Transcreva do trecho do texto a passagem que vai de "Não fosse o" a "trabalho aos funcionários.".

Trecho do texto:
______
Por enquanto são estas as fotografias que tenho a publicar aqui. Em breve publicarei mais algumas. Ainda não decidi se através de imagens propriamente, ou de narração de imagens.

quarta-feira, 7 de abril de 2010

Evoluindo

Há os que dizem que a evolução se dá ao acaso. Outros dizem que não, que a teoria de Darwin não era exatamente assim, mas leigamente fico pensando no que é e como isto foi acontecer. Como descemos das árvores, como saímos das cavernas para conquistar o espaço? Claro, pelo menos o espaço do mundo, que encurtou, já que quanto ao espaço sideral ainda tenho cá minhas dúvidas. Para Darwin uma das chaves para a evolução, se não a principal, é a necessidade de adaptação, mas o que realmente leva à necessidade de adaptção é o medo. Se eu pudesse eleger algo como chave para acionar o mecanismo da evolução escolheria o medo.
O medo nos acompanha desde sempre. O medo da fome nos fez descer das árvores. O medo do frio nos fez dominar o fogo. O medo do sobrenatural nos fez inventar as religiões. O medo da natureza nos fez inventar a ciência. O medo de viajar fez com que criássemos fazendas. Deixamos de ser nômades. Com medo das feras criamos a faca e a lança. O medo da invasão nos levou a criar a cerca. O medo da doença nos levou a criar a medicina, o medo das ideias nos levou a criar a guilhotina. O medo do tédio nos levou à invenção. O medo de perder o grande amor nos leva a viajar e a enfrentar o próprio medo. Talvez com medo da solidão tenhamos inventado o amor. E com medo de tudo inventamos uma explicação. O medo do esquecimento nos fez criar a arte e a literatura, que agem onde a memória falha, e às vezes são memórias melhores que a própria memória.
Não fosse o medo não teríamos os heróis, que avançaram aproveitando as oportunidades perdidas pelos covardes que recuaram.
Não se enganem, a verdadeira força motriz da humanidade é o medo.

quarta-feira, 24 de março de 2010

Direito de resposta

Encontrei na rua uma pessoa que me disse ter lido o post "a vaca louca e a caridade..." e que se sentia muito ofendida por tê-la citado no texto e que eu deveria publicar algo me retratando, afinal ela chefia várias pessoas e diz que meu posicionamente e argumentação são extremamente ofensivos e agressivos, que vão contra as instituições sérias de trabalho e que existem muitos dispostos a zelar pelo bem estar da comunidade, gerando empregos e garantindo salário e boas condições de vida e trabalho aos funcionários.
______
Registros apresentados:

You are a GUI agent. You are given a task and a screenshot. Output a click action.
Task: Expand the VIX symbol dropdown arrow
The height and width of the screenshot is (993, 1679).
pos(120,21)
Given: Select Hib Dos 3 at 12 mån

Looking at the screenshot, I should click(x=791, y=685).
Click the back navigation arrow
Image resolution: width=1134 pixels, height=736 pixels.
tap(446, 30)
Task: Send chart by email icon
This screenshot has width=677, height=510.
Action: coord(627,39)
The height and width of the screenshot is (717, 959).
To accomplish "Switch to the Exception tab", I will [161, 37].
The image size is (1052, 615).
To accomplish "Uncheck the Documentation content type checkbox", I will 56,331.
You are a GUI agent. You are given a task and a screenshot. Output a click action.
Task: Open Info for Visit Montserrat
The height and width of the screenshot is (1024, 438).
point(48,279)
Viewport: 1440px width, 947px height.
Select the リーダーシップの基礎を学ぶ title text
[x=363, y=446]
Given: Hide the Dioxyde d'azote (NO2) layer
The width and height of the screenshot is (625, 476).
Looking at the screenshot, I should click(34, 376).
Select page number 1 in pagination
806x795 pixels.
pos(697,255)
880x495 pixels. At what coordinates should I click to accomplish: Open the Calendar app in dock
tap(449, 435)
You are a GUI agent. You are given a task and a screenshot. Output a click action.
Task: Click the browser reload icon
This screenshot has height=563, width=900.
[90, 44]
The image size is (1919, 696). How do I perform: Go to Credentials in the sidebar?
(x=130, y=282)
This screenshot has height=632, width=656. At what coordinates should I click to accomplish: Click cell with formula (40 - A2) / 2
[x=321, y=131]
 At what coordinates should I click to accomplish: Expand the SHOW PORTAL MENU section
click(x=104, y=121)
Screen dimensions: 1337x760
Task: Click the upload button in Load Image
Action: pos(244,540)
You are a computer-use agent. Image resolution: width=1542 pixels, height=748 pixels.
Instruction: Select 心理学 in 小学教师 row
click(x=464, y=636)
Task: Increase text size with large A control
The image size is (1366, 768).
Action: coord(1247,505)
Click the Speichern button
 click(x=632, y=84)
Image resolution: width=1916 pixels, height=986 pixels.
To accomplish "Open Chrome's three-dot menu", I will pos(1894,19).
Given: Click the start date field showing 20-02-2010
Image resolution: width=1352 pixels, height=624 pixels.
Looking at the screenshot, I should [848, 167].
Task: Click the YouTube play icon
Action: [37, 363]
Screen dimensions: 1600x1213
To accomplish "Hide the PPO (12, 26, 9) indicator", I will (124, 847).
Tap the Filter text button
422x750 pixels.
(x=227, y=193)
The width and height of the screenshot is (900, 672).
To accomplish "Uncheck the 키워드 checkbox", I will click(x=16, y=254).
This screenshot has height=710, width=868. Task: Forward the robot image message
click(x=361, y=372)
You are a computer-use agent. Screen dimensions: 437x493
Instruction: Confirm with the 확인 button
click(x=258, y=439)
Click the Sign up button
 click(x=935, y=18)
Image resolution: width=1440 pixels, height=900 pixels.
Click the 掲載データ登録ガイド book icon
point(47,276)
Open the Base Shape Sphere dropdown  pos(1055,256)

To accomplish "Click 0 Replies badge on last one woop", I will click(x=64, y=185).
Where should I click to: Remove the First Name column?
______
Resultado do exercício:
Não fosse o medo não teríamos os heróis, que avançaram aproveitando as oportunidades perdidas pelos covardes que recuaram.
Não se enganem, a verdadeira força motriz da humanidade é o medo.

quarta-feira, 24 de março de 2010

Direito de resposta

Encontrei na rua uma pessoa que me disse ter lido o post "a vaca louca e a caridade..." e que se sentia muito ofendida por tê-la citado no texto e que eu deveria publicar algo me retratando, afinal ela chefia várias pessoas e diz que meu posicionamente e argumentação são extremamente ofensivos e agressivos, que vão contra as instituições sérias de trabalho e que existem muitos dispostos a zelar pelo bem estar da comunidade, gerando empregos e garantindo salário e boas condições de vida e trabalho aos funcionários.